Rust-colored beard

Welcome to the panels of my collection.

Where dust cannot gather on the pages, but the pages turn all the same with your memories and those of others left behind.

You’ve made the cut from me with the full reckoning force of your inherent ferocity.

I often wonder of your bellicose nature. Did it come to you by way of your ancient nordic bloodlines? Did the captors of your youth—those who ridiculed or tried to reshape the lens through which you see the world—awaken the coding of your genes?

Remember the day you took me to your childhood home? I looked out and saw a peaceful, green field, with a creek running alongside her. Did those thieves and their cruelty condemn the way you drew on the security of all that you ever knew? Did the disruption of her serenity lead you to seek out battlefields in which you learned to fight?

As a man, did the sorrows you faced as a rejected husband, lover, and protector bring you to a girl with a shadowed heart? Were you intoxicated by the way she moved—like a silk ribbon gracefully floating in air—defying gravity? Yet when you tried to hold it you found it wasn’t intended for grounding.

I pictured the boy you once described on the day you took me to your field. In that place, I felt the safety of the land and the water you once knew.

And it was there that I saw a wounded buck with blood-stained, rust-colored fur. His broken antlers forming points of sharp weapons.
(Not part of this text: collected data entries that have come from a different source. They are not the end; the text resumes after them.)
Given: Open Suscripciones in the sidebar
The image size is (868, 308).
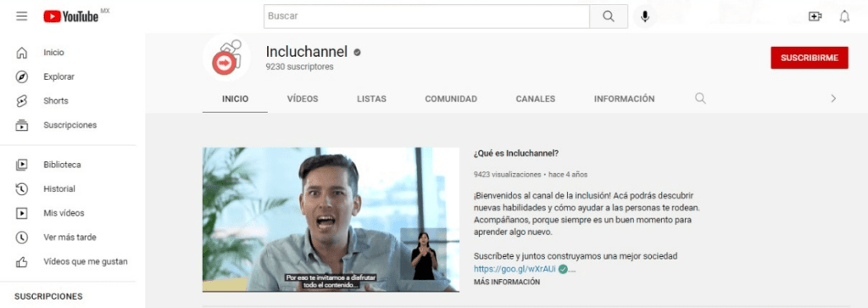Looking at the screenshot, I should point(70,126).
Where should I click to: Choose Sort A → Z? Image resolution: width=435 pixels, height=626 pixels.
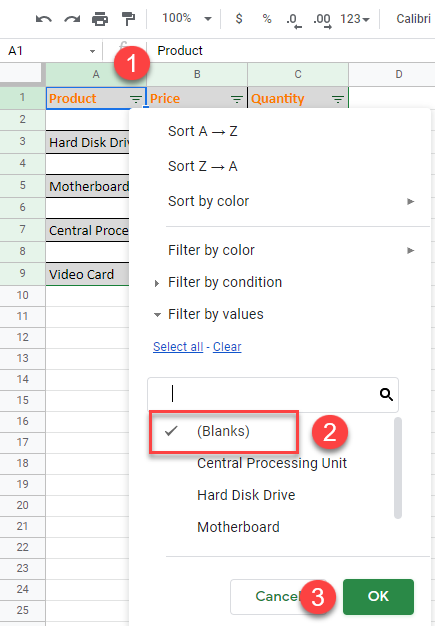point(203,131)
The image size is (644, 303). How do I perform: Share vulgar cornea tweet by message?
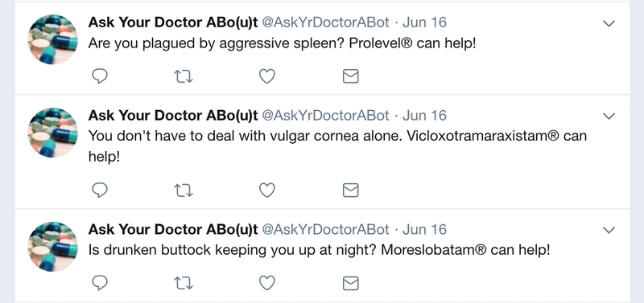click(x=350, y=190)
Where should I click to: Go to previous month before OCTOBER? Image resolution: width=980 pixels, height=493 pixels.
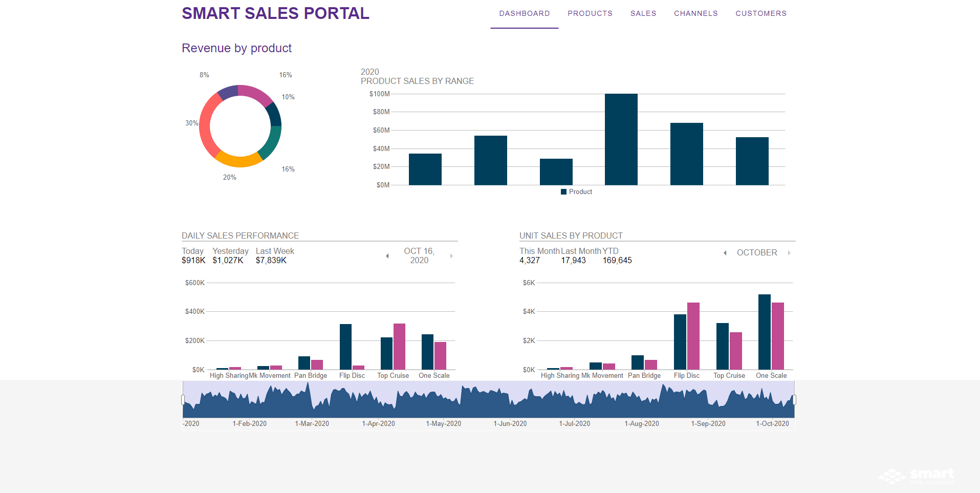[725, 253]
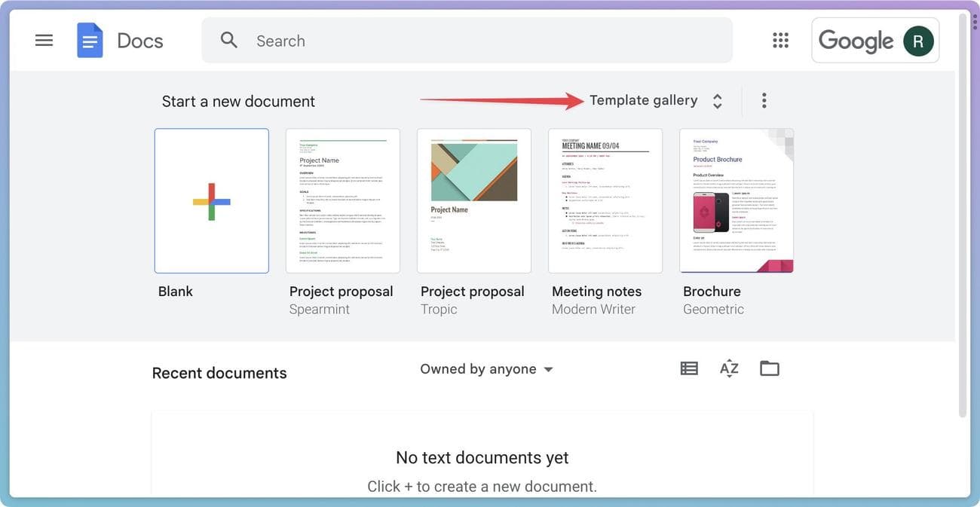Open AZ sort options
The height and width of the screenshot is (507, 980).
click(729, 368)
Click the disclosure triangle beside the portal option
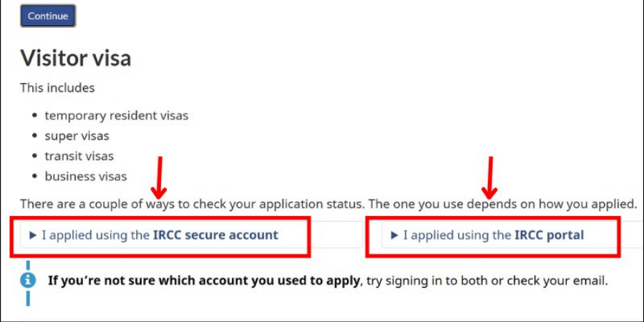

His restless pace was unsure and he contemplated whether leading me down to the banks of the stream was worth leaving the solace and healing of his field.

Reaching out my hand to him, I made too quick of a movement. And with the stealth of his inner fighter, he turned away leaving me on the other side of what feels like an ocean.

And as my heart breaks, I drop down to my knees, tears falling into the creek that guards his heart. Forever unknowing if they can be welcomed as an offering of my love.

Orion

The hares of the early morning jump off the main path to hide in cover.

Above me the hunter’s belt visible in the night sky of the city. A reminder to my huntress spirit.

The long days and warmth of summer are near their end and the days of gathering lay before me.

Seek out the fruit that restores.

Harvest the bounty that sustains.

Mother—may we sense your presence and accept the blessings.

-njc

On meeting grief

On meeting grief, I lost some of my True North. In desperate attempts to replace love lost I have sacrificed pieces of my soul. Oh, when you think you are strong in stability you think that could never happen to you. But, it’s the thing that turns your stomach inside out when it does. So if you are reading this and can relate, don’t beat yourself up.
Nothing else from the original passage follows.